[RFC PATCH v6 12/25] sched/rt: Add {alloc/unregister/free}_rt_sched_group

Linux cgroups development
 help / color / mirror / Atom feed

From: Yuri Andriaccio <yurand2000@gmail.com>
To: "Ingo Molnar" <mingo@redhat.com>,
	"Peter Zijlstra" <peterz@infradead.org>,
	"Juri Lelli" <juri.lelli@redhat.com>,
	"Vincent Guittot" <vincent.guittot@linaro.org>,
	"Dietmar Eggemann" <dietmar.eggemann@arm.com>,
	"Steven Rostedt" <rostedt@goodmis.org>,
	"Ben Segall" <bsegall@google.com>, "Mel Gorman" <mgorman@suse.de>,
	"Valentin Schneider" <vschneid@redhat.com>,
	"Tejun Heo" <tj@kernel.org>,
	"Johannes Weiner" <hannes@cmpxchg.org>,
	"Michal Koutný" <mkoutny@suse.com>
Cc: cgroups@vger.kernel.org, linux-kernel@vger.kernel.org,
	Luca Abeni <luca.abeni@santannapisa.it>,
	Yuri Andriaccio <yuri.andriaccio@santannapisa.it>
Subject: [RFC PATCH v6 12/25] sched/rt: Add {alloc/unregister/free}_rt_sched_group
Date: Mon,  8 Jun 2026 14:15:31 +0200	[thread overview]
Message-ID: <20260608121546.69910-13-yurand2000@gmail.com> (raw)
In-Reply-To: <20260608121546.69910-1-yurand2000@gmail.com>

Add allocation and deallocation code for rt-cgroups.
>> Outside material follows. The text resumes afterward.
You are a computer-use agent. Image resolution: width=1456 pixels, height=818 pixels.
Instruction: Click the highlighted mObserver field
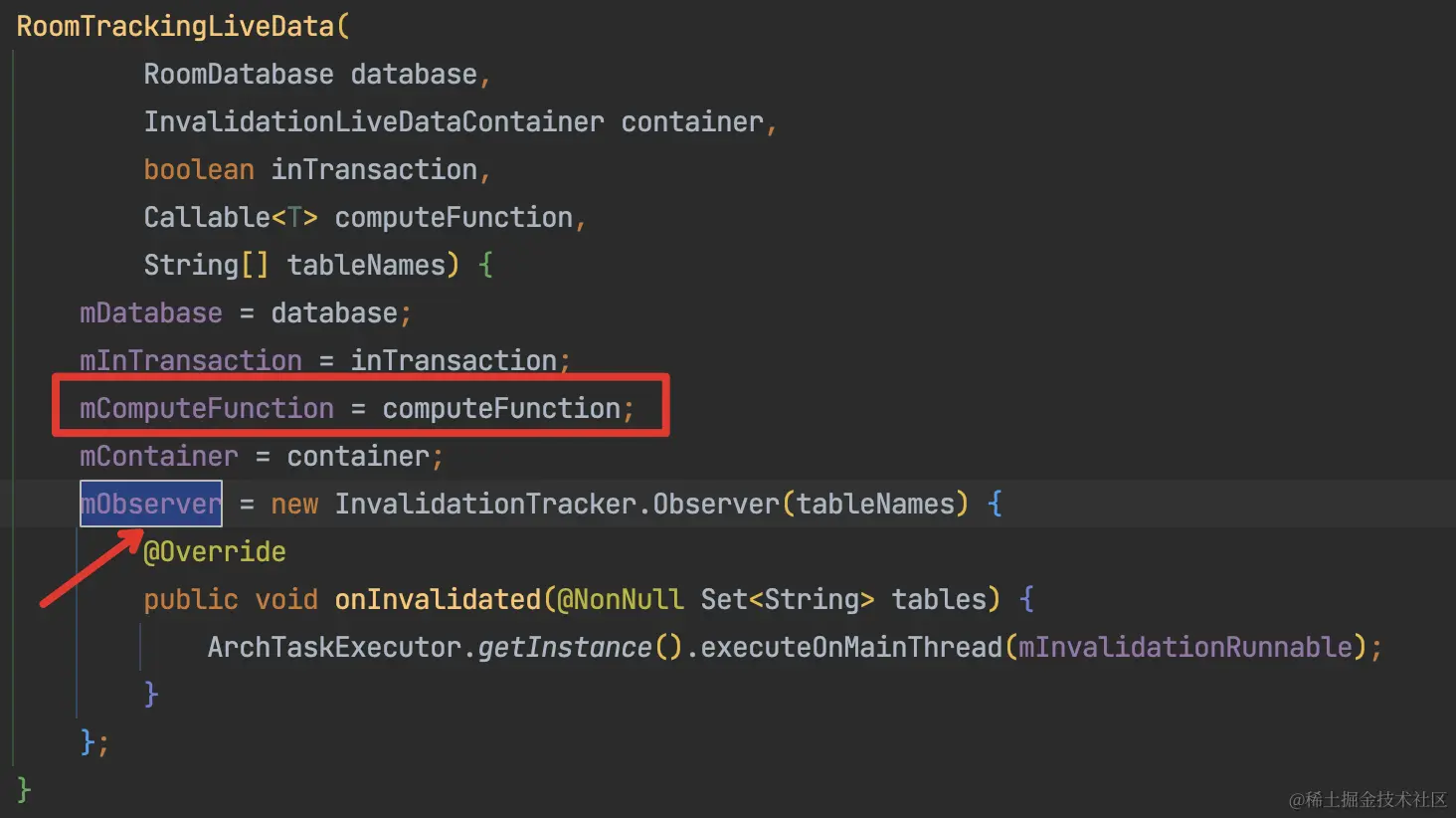151,504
Declare dl_server specific functions (only skeleton, but no
implementation yet), needed by the deadline servers to be called when
trying to schedule.

Initialize a cgroup's active context to that of its parent.

Co-developed-by: Alessio Balsini <a.balsini@sssup.it>
Signed-off-by: Alessio Balsini <a.balsini@sssup.it>
Co-developed-by: Andrea Parri <parri.andrea@gmail.com>
Signed-off-by: Andrea Parri <parri.andrea@gmail.com>
Co-developed-by: luca abeni <luca.abeni@santannapisa.it>
Signed-off-by: luca abeni <luca.abeni@santannapisa.it>
Signed-off-by: Yuri Andriaccio <yurand2000@gmail.com>
---
 kernel/sched/rt.c | 156 +++++++++++++++++++++++++++++++++++++++++++++-
 1 file changed, 154 insertions(+), 2 deletions(-)

diff --git a/kernel/sched/rt.c b/kernel/sched/rt.c
index dbba7a57d6f1..a6adf21772a6 100644
--- a/kernel/sched/rt.c
+++ b/kernel/sched/rt.c
@@ -120,24 +120,176 @@ struct dl_bandwidth *dl_bandwidth_write(struct task_group *tg)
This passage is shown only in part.